Entries on where items appear
####

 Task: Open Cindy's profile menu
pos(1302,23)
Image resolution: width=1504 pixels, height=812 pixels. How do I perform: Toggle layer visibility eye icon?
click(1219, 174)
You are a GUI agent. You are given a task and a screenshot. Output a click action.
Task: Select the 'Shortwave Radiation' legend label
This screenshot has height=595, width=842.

####

• _WRITTEN TASK_: Quote every line of the material above word for word, in the same order.

• _RESPONSE TO THIS EXERCISE_:
 Task: Open Cindy's profile menu
pos(1302,23)
Image resolution: width=1504 pixels, height=812 pixels. How do I perform: Toggle layer visibility eye icon?
click(1219, 174)
You are a GUI agent. You are given a task and a screenshot. Output a click action.
Task: Select the 'Shortwave Radiation' legend label
This screenshot has height=595, width=842.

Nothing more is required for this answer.